What I need to find is:

1) What is it doing? Answer: counting the total number of end occurrences after EACH (or is it? Not specified in the assignment, point 3 depends on this) start.

2) What is its complexity? Answer: the first loops iterates over the string completely, so it's at least O(n), the second loop executes only if start char is found and even then partially (index at which start was found + 1). Although, big O is all about worst case no? So in the worst case, start is the 1st char & the inner iteration iterates over the string n-1 times, the -1 is a constant so it's n. But, the inner loop won't be executed every outer iteration pass, statistically, but since big O is about worst case, is it correct to say the complexity of it is O(n^2)? Ignoring any constants and the fact that in 99.99% of times the inner loop won't execute every outer loop pass.

3) Rewrite it so that complexity is lower.
What I'm not sure of is whether start occurs at most once or more, if once at most, then method can be rewritten using one loop (having a flag indicating whether start has been encountered and from there on incrementing count at each end occurrence), yielding a complexity of O(n).
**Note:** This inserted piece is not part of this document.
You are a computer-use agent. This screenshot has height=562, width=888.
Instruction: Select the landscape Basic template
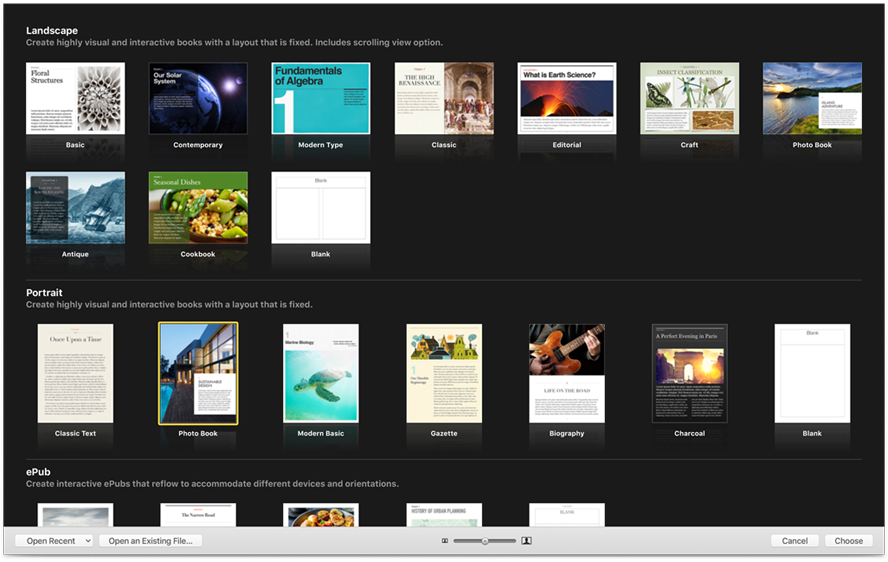point(75,99)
In case though, that start can appear multiple times, which most likely it is, because assignment is of a Java course and I don't think they would make such ambiguity.
Solving, in this case, is not possible using one loop... WAIT! Yes it is..!
Just have a variable, say, inc to be incremented each time start is encountered & used to increment count each time end is encountered after the 1st start was found:

inc = 0, count = 0
if (current char == start) inc++
if (inc > 0 && current char == end) count += inc

This would also yield a complexity of O(n)? Because there is only 1 loop.

Yes I realize I wrote a lot hehe, but what I also realized is that I understand a lot better by forming my thoughts into words...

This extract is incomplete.